● **ACTIVITY**:
Transcribe nothing except the lines below that run from the one with "The height and width of the screenshot is (800, 1200)." to the one with "The height and width of the screenshot is (644, 1013).", ends included, and do not copy any picture.

--- DATASET CONTENT ---

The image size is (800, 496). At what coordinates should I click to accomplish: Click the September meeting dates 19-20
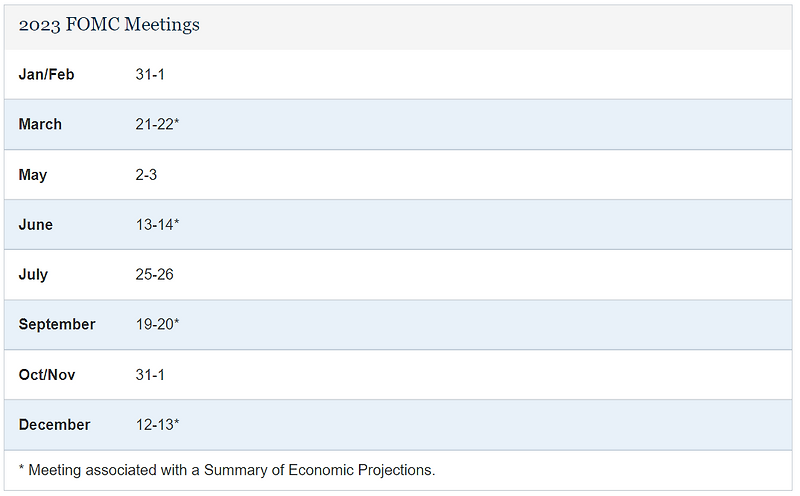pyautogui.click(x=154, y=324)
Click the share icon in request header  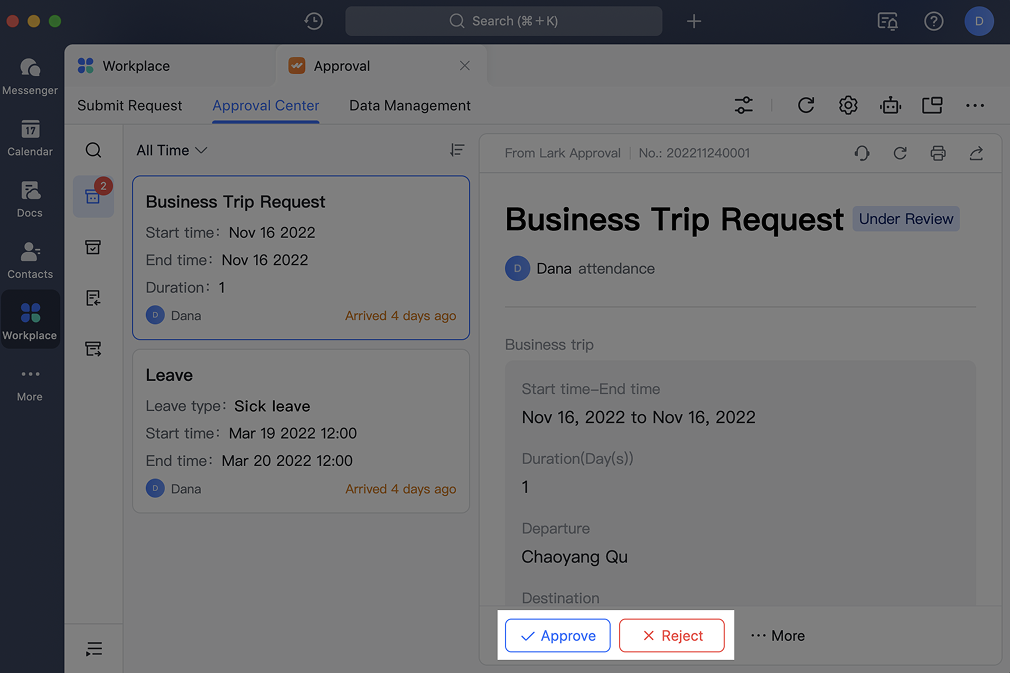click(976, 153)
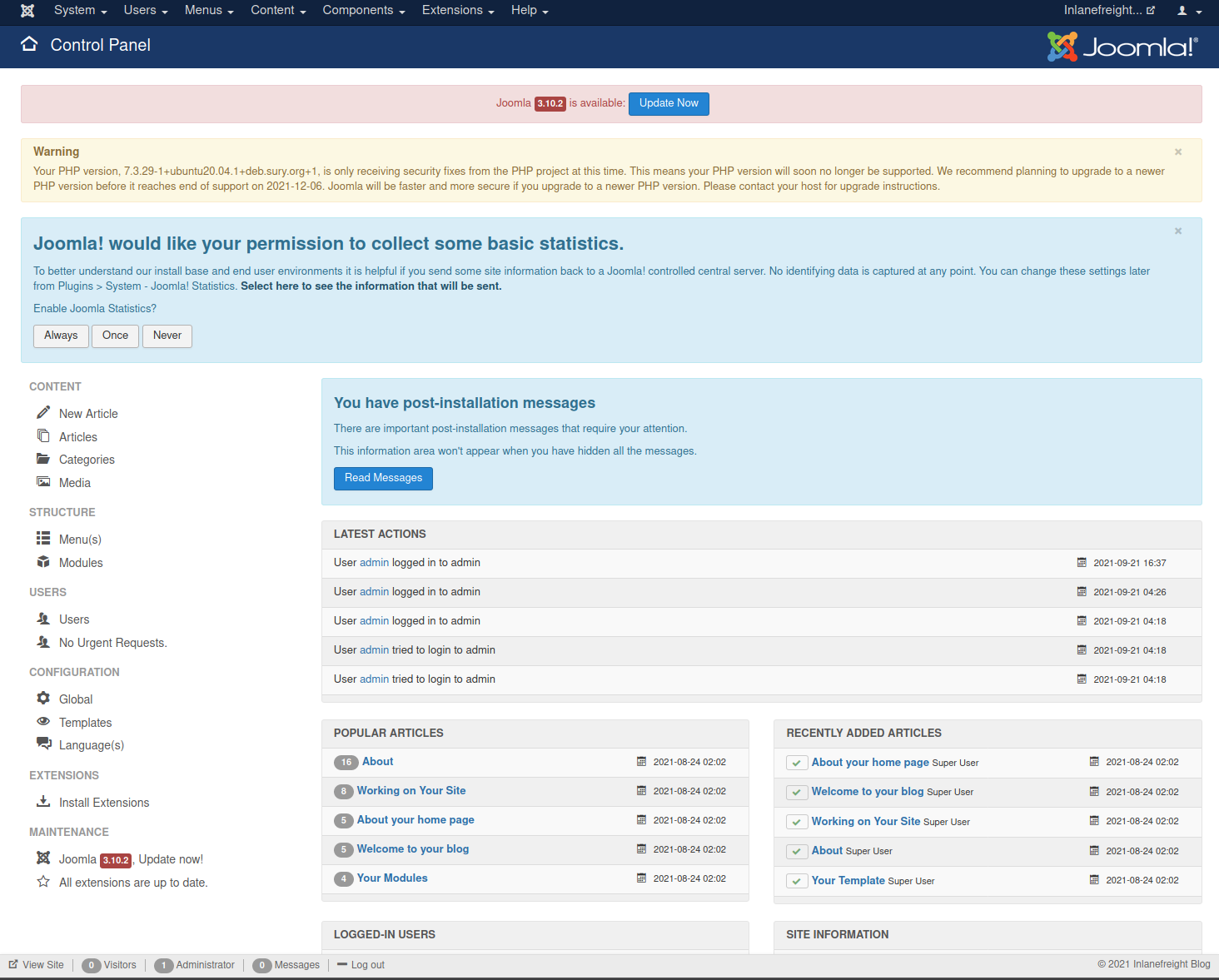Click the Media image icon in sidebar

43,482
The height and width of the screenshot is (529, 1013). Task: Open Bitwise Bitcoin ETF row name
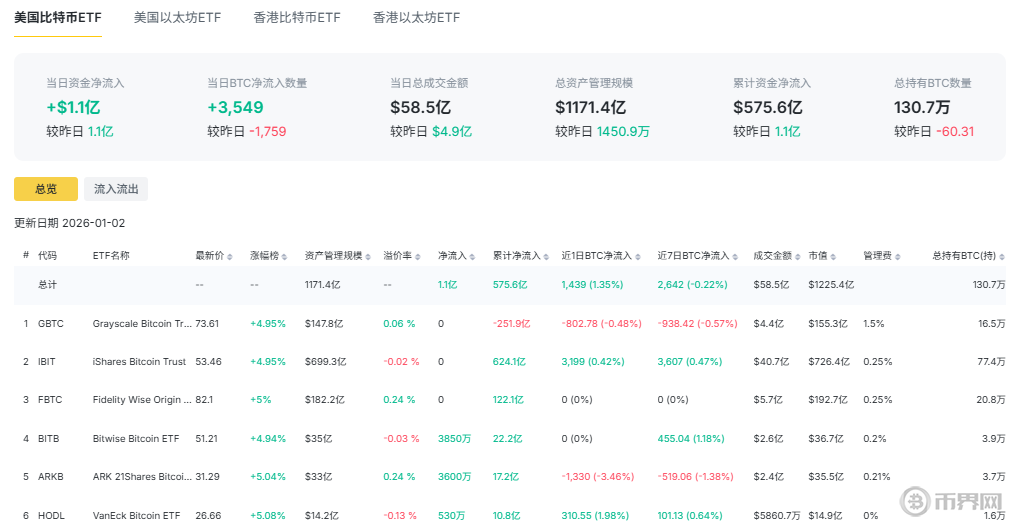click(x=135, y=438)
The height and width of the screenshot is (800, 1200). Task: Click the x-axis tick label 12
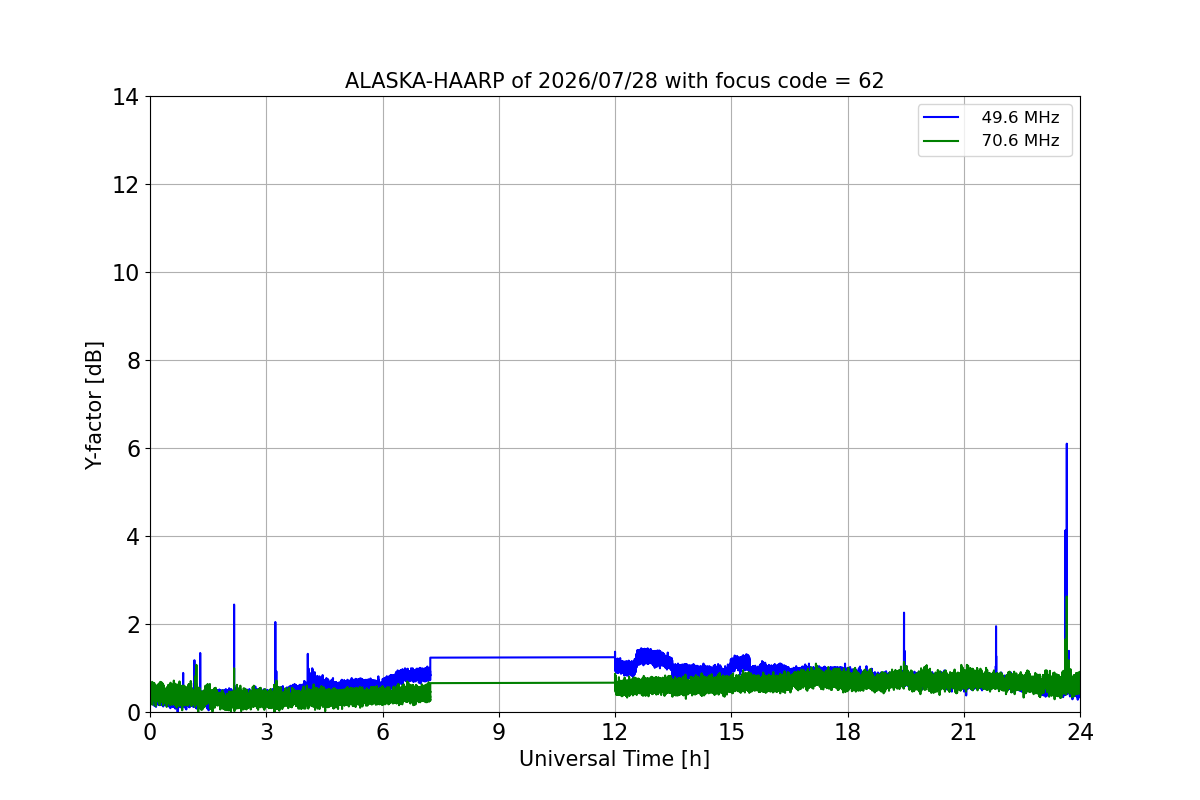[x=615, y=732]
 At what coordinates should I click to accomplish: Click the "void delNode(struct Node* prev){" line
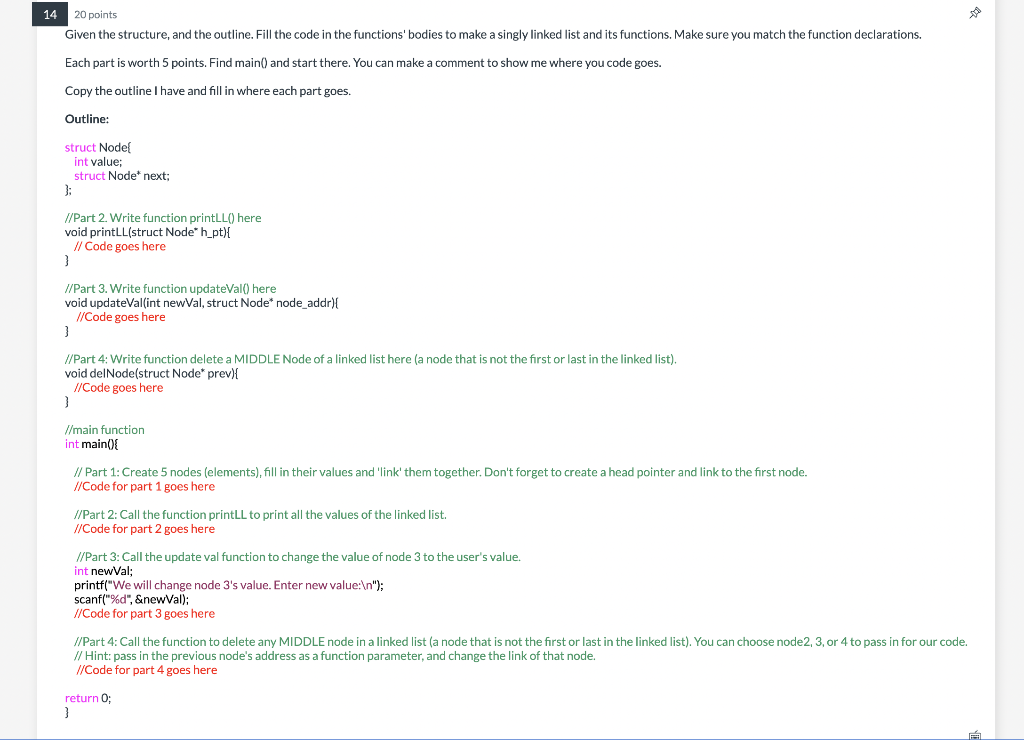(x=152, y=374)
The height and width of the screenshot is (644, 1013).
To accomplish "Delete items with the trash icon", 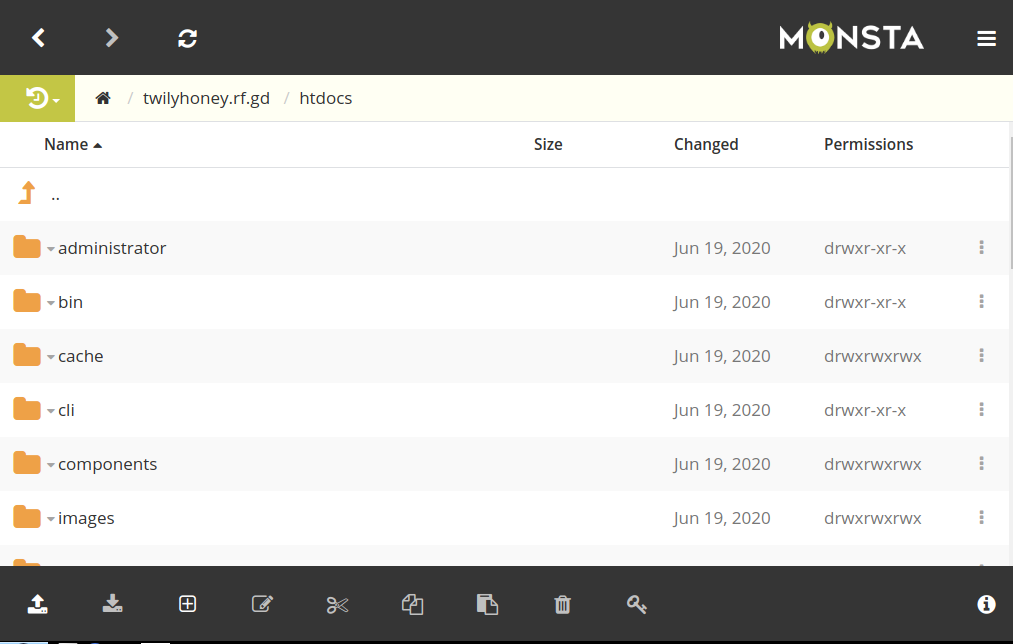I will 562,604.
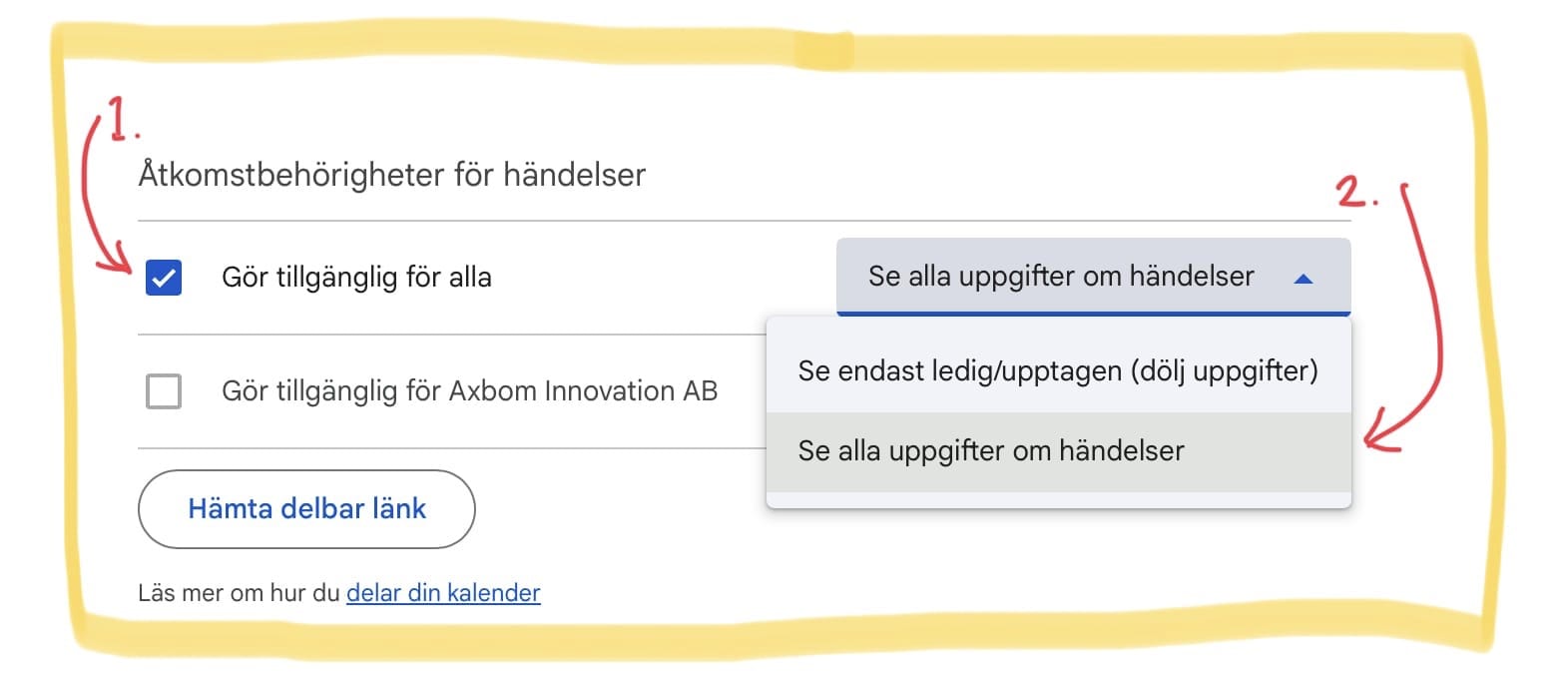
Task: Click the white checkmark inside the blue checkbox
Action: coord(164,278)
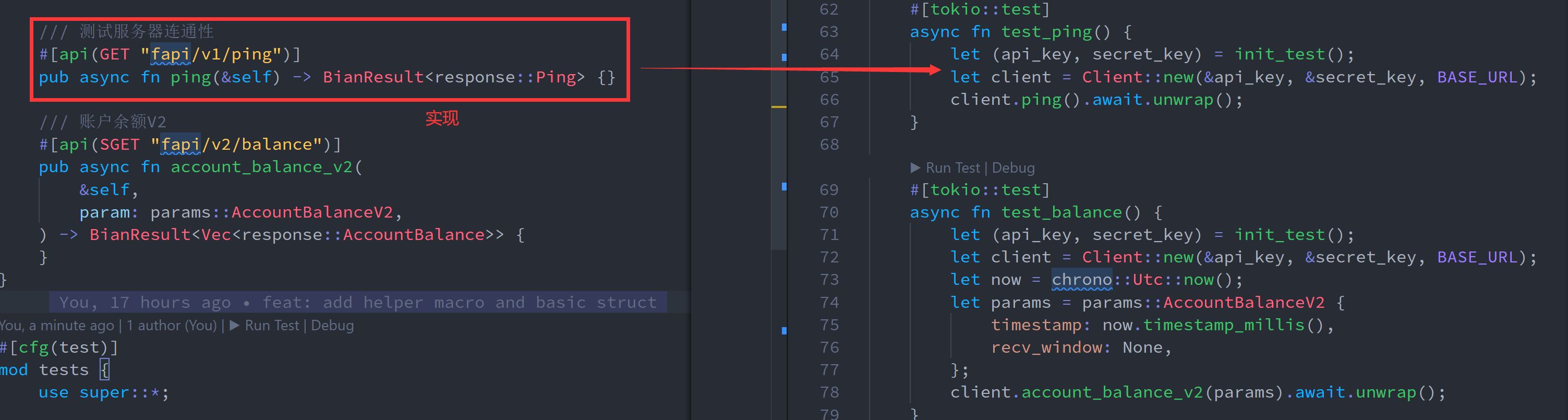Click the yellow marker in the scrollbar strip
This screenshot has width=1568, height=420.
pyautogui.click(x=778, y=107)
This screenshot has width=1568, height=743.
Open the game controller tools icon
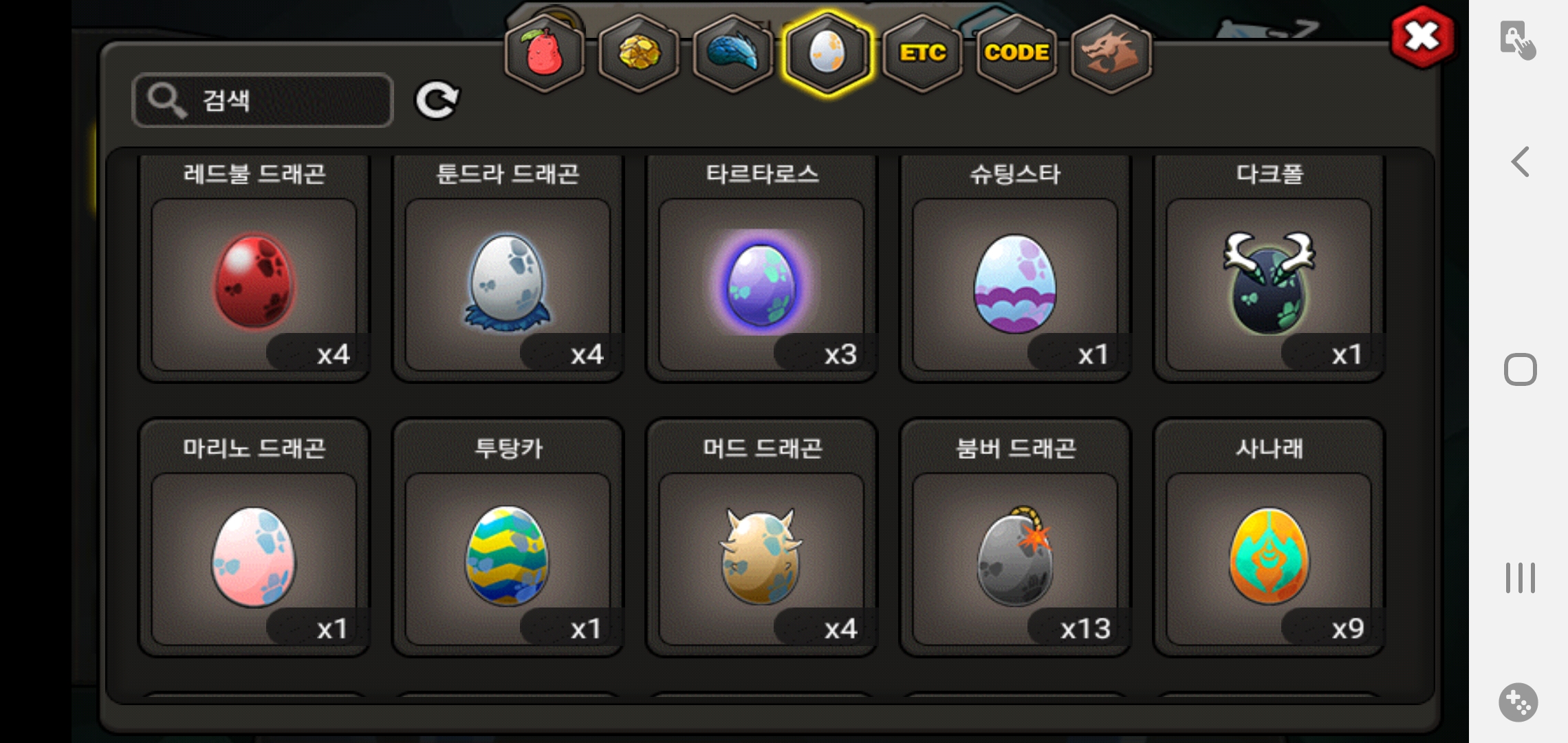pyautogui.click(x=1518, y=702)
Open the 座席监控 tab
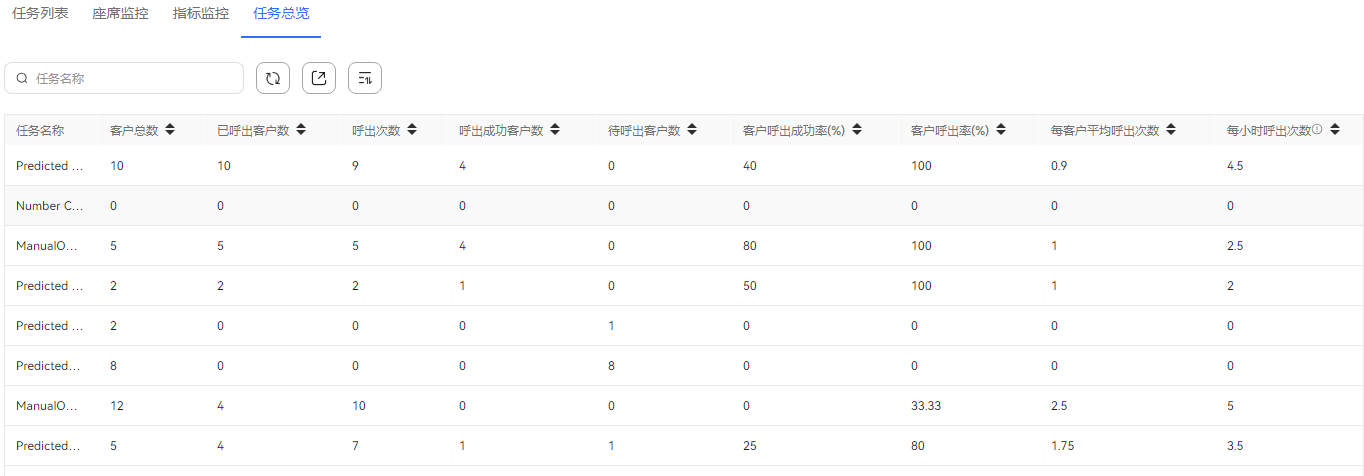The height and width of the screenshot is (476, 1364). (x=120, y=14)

---

● **SOLUTION TO THIS TASK**:
The height and width of the screenshot is (800, 1200). Task: Click the x-axis tick label 12
[x=615, y=732]
 At what coordinates should I click to accomplish: Click the "void delNode(struct Node* prev){" line
(x=152, y=374)
The height and width of the screenshot is (644, 1013).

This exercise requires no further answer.